REPUBLIKA.CO.ID, JAKARTA -- Wakil Koordinator Indonesia Corruption Watch (ICW), Siti Juliantari, mengatakan konflik kepentingan tidak selalu menyebabkan korupsi, tetapi tindakan korupsi membutuhkan konflik kepentingan.
ICW mencatat, dari 444 kasus korupsi sepanjang 2020, sebagian besar ditindak dengan Pasal 2 dan 3 mengenai perbuatan melawan hukum untuk memperkaya diri sendiri atau orang lain/korporasi. "Pasal 2 dan 3 ini secara jelas di pasal ini disebutkan bahwa perbuatannya itu memperkaya atau menguntungkan diri sendiri. Jadi di situ ada kepentingan pribadi maupun kelompoknya," ujar Juliantari dalam diskusi publik secara daring, Ahad (15/8).
Dia melanjutkan, pasal-pasal lainnya dalam Undang-Undang tentang Pemberantasan Tindak Pidana Korupsi (UU Tipikor) juga menyiratkan adanya konflik kepentingan. Di masa pandemi Covid-19 ini, ICW mengkritisi beberapa kebijakan yang berpotensi menimbulkan konflik kepentingan.

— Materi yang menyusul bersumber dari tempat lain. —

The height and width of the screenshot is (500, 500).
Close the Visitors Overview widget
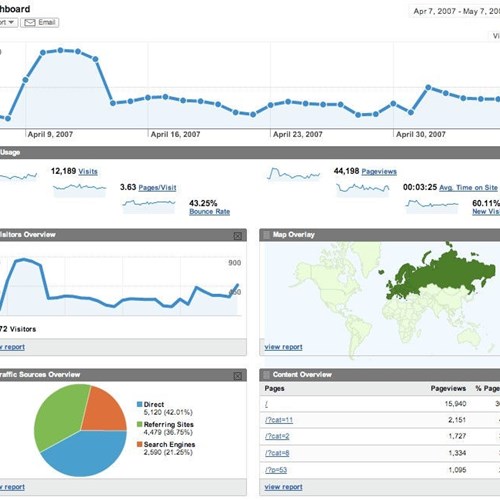coord(238,236)
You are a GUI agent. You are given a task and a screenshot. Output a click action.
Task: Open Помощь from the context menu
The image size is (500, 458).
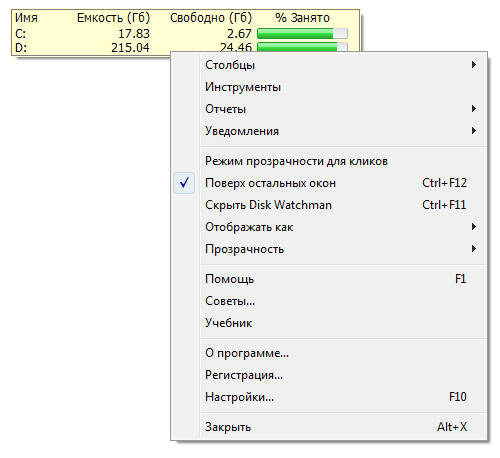pyautogui.click(x=230, y=279)
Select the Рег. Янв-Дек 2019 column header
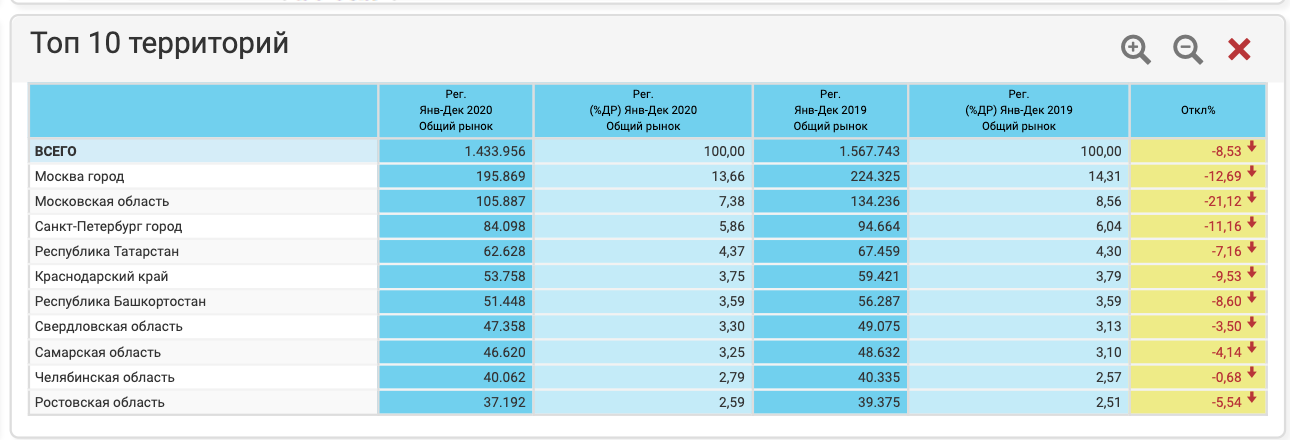The height and width of the screenshot is (440, 1290). pos(830,111)
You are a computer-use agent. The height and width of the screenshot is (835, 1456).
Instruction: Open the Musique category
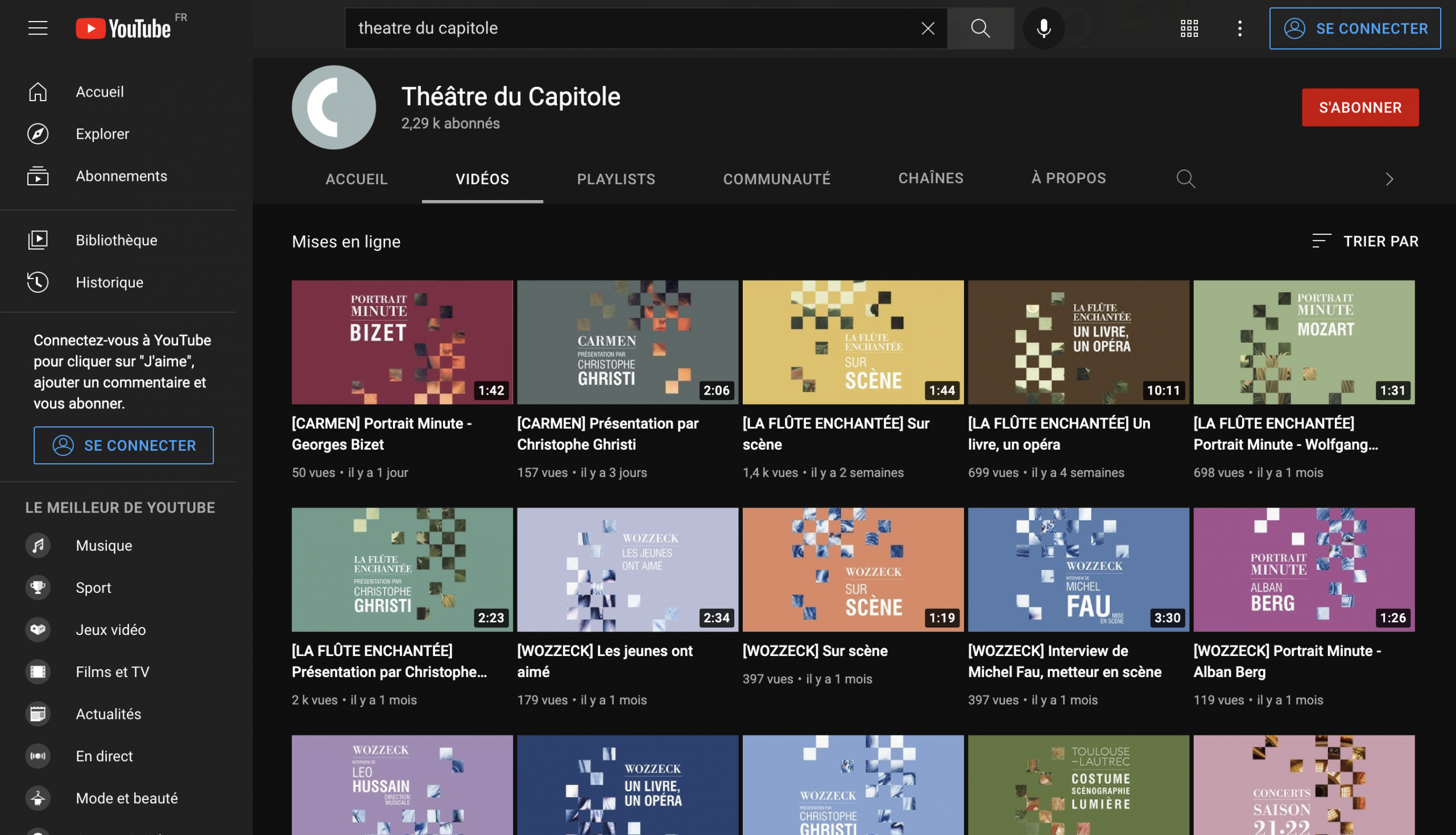point(104,545)
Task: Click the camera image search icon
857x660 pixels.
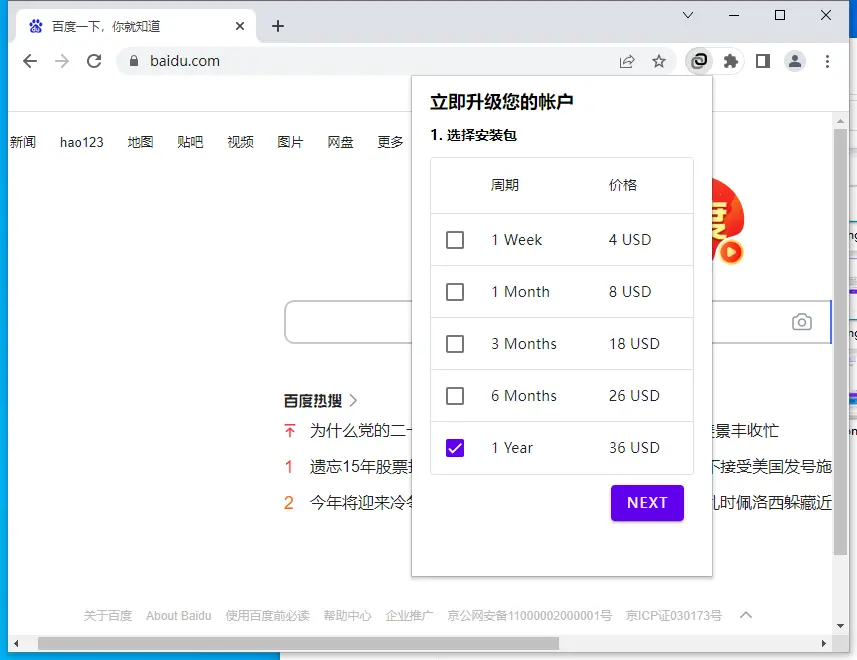Action: pos(801,322)
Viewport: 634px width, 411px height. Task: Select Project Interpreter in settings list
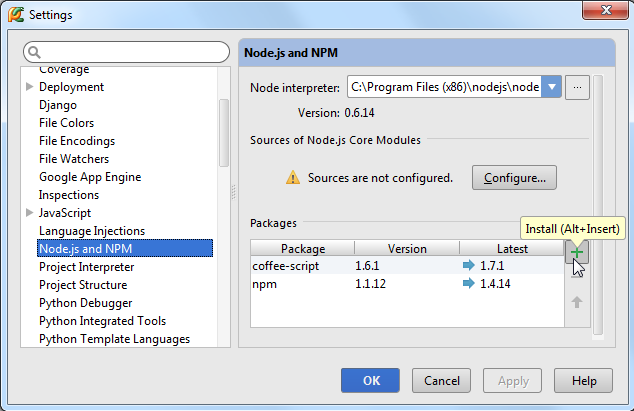tap(87, 267)
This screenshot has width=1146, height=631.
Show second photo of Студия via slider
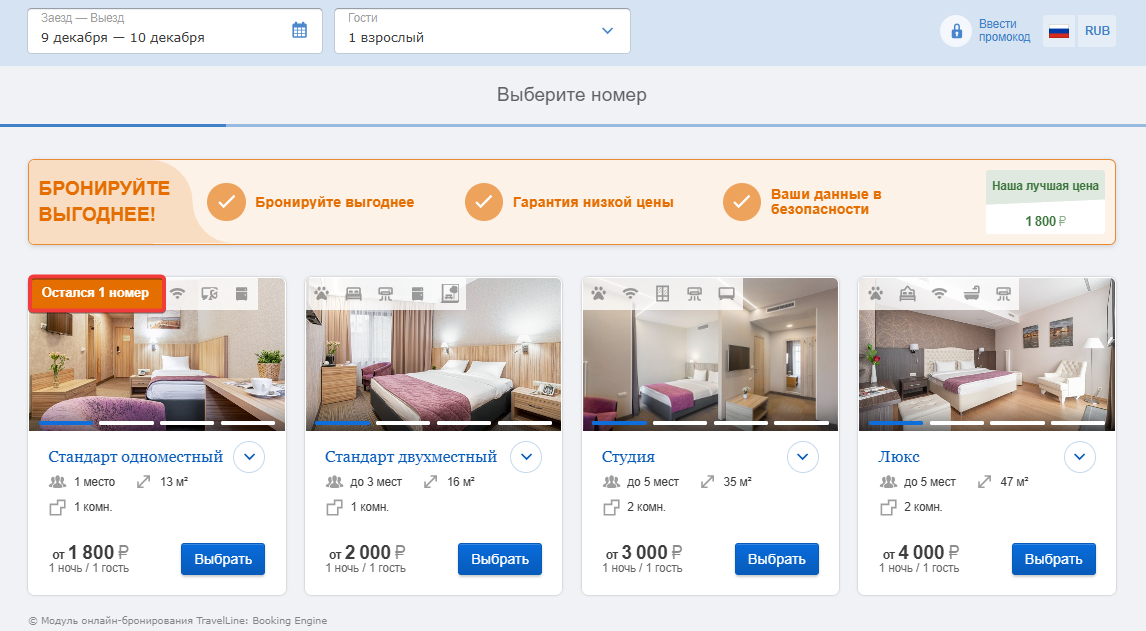(x=680, y=423)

Pertama, kartu prakerja. Kartu prakerja dinilai menguntungkan sejumlah pihak, bukan berdasarkan kepentingan rakyat. Salah satu staf khusus presiden yang memiliki kegiatan usaha terlibat dalam kartu prakerja, di mana usahanya memfasilitasi program tersebut.
ICW menilai kebijakan kartu prakerja tidak transparan dalam proses pemilihan platform digital yang bekerja sama dengan pemerintah. Misalnya, tidak terbukanya alasan atau dasar pemilihan vendor yang ditunjuk untuk memfasilitasi program kartu prakerja.
Bahkan, permintaan ICW atas keterbukaan informasi terkait proses pemilihannya itu ditolak. Hingga kemudian ICW mengajukan sengketa ke Komisi Informasi Pusat, dan sudah diputuskan bahwa informasi itu harus terbuka atau disampaikan kepada publik. "Dan benar kartu prakerja ini ya hanya dipilih platform-platform digital ini ya karena dekat sama pembuat kebijakannya, tetapi tidak sebenarnya bertujuan untuk kepentingan publik," kata Juliantari.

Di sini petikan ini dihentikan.